Re: Hftp: yes, that should default to /user/$user, with DistributedFileSystem; I'll correct that. KosmosFileSystem also differs from this default... I'm tempted to just leave it abstract, but if you'd prefer a default in FileSystem to /user/$user that's fine.
I left it public so the Trash would default to /user/$user instead of the cwd; it also leaves open the possibility of applications (like FsShell) creating the default working directory if it doesn't exist or permitting operations like "dfs -mkdirs ." . Further, the Trash is initialized before the FileSystem, so a relative path needs to resolve to something before initialize() is called. Things are similar in JobTracker initialization, where we encounter an infinite loop (exercised by TestSocketFactory) if the system dir is relative and the working dir is unset (since the default is absolute, using it here seems appropriate since we create the working dir as a side-effect). Finally, to preserve InMemoryFileSystem's init semantics, it seems necessary to set the working dir in initialize(), not after it (clearly a workaround is possible, but at first glance it seems less attractive than the current patch). Have I misread this? > I left it public so the Trash would default to /user/$user instead of the cwd [ ... ]
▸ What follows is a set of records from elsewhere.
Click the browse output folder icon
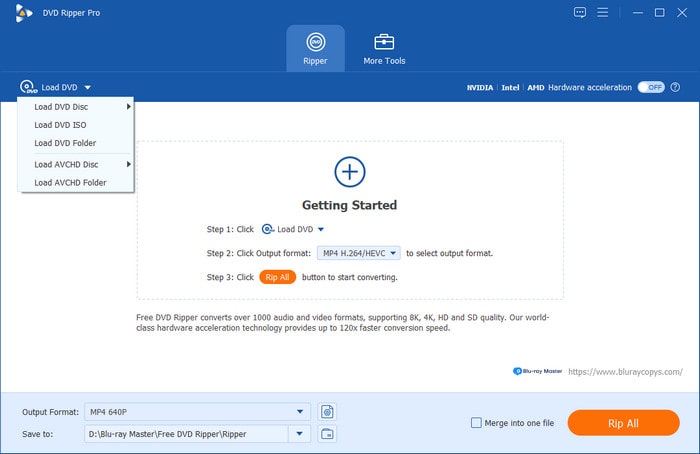700x454 pixels. coord(327,433)
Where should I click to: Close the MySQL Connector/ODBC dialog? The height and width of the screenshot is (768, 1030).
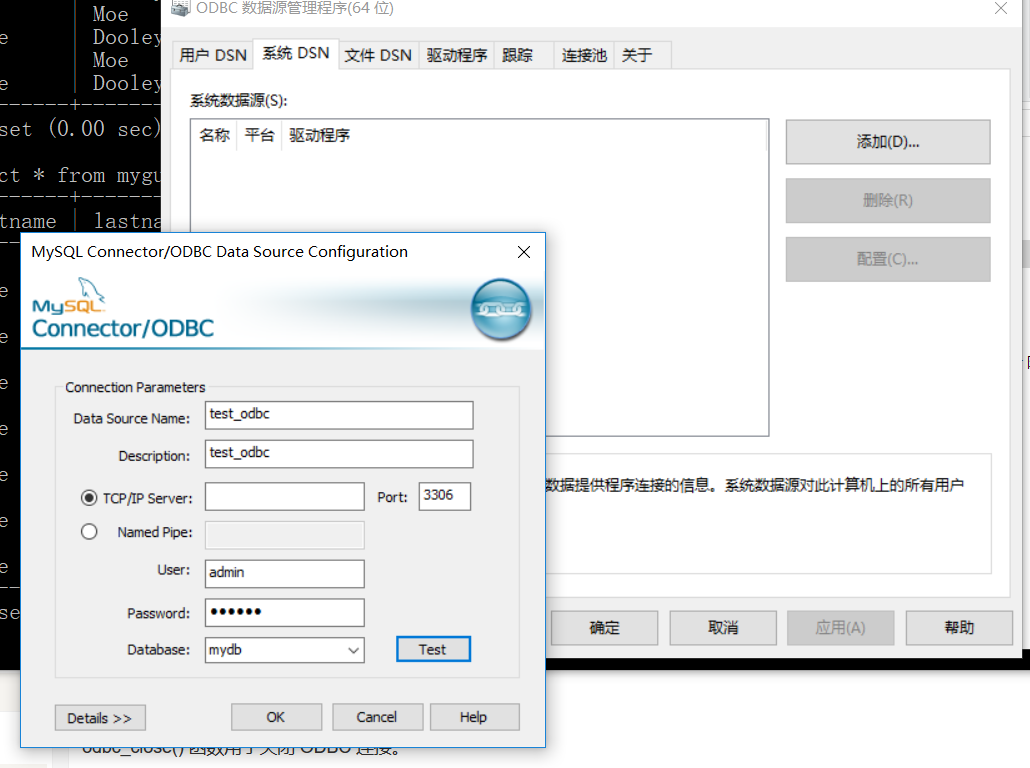(523, 252)
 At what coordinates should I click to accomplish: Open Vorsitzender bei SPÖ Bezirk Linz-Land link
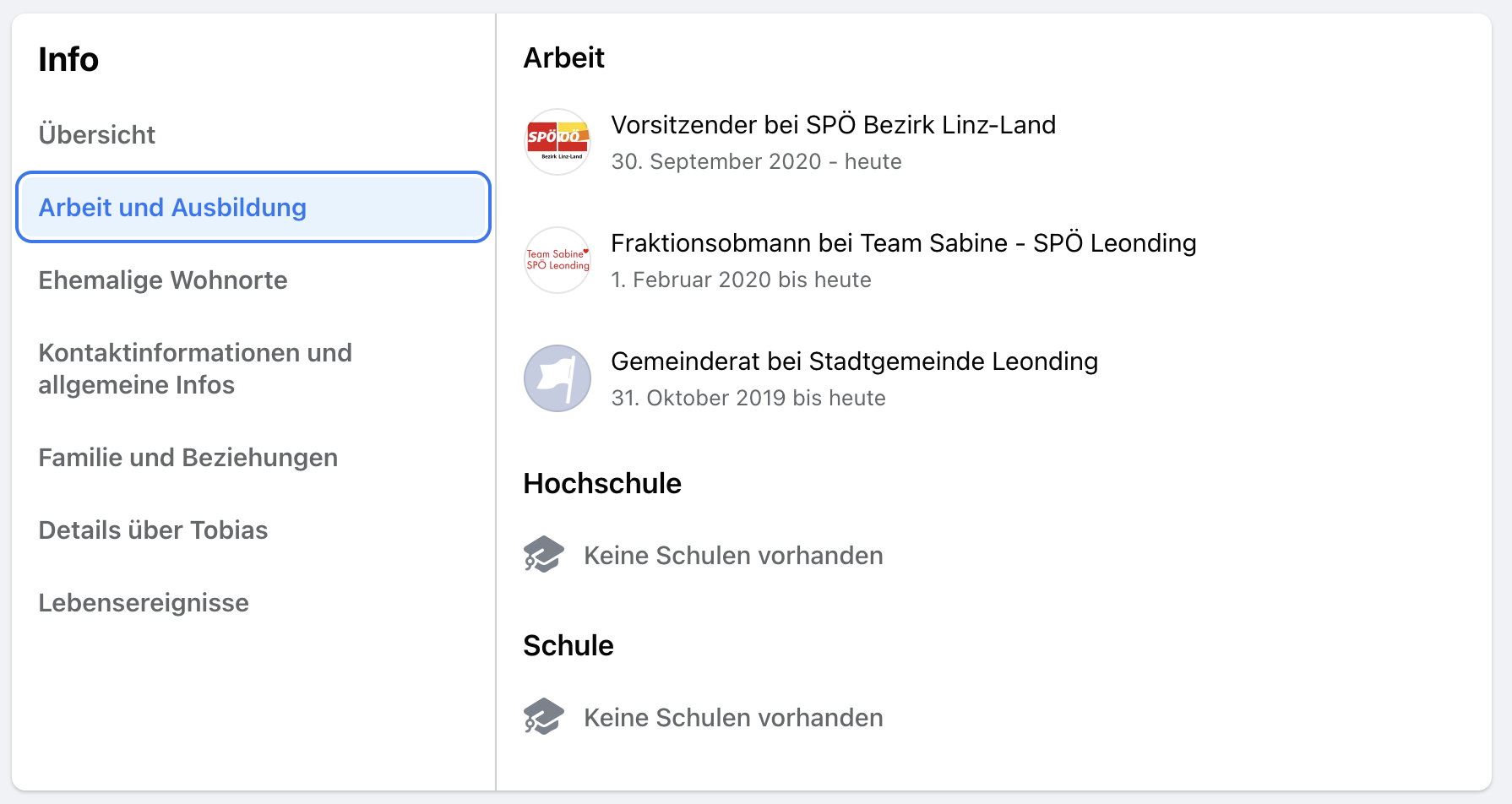pos(833,125)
We should uniformly resolve relative paths to the connected directory, no? > it also leaves open the possibility of applications (like FsShell) creating the default working directory if it doesn't exist or permitting operations like "dfs -mkdirs ." Let's revisit that then. We should err on the conservative side when it comes to adding new public methods. And if we want to later auto-create working directories, we can do that in getDefaultWorkingDir() itself if we want to make that feature FileSystem-specific, or in FileSystem#get() if we want to make it universal. So I don't see that making getDefaultWorkingDir() public is required to implement this. > Further, the Trash is initialized before the FileSystem [...] Things are similar in JobTracker initialization, where we encounter an infinite loop [...] Can you please elaborate on this? What're the methods in the loop? Are there other ways to break it besides having folks use getDefaultWorkingDir() to resolve relative paths? Why are Trash and JobTracker any different from other uses of FileSystem that must resolve relative paths? Autocreating working directors.
This will not work with permissions (hadoop 1298) because the client side may not have permission to create the working dir. Eg. /users is NOT world writable. Throwing an exception when a working dir path is used but does not exist is probably a better solution. > the client side may not have permission to create the working dir.
Then that would throw an exception. Or we could explicitly check for that, as you suggest, if you think that would yield a more user-friendly exception. > This would require that admins to religiously create home dirs (and trash-bins) for all its users. Home dirs, yes, but, if the home dir exists, can't a user create his own trash there on demand? > have the job framework check that the working dir exists before starting the job/task. Do mapred jobs require that the working dir exist? They require that the input exists and is readable, and that the output location is writable. Now that we have permissions these checks could be improved. FileInputFormat#validateInput() could check readability. And OutputFormatBase#checkOutputSpecs() could check that the parent of the output directory is writable. That's probably a separate issue, no? > They require that the input exists and is readable, and that the output location is writable.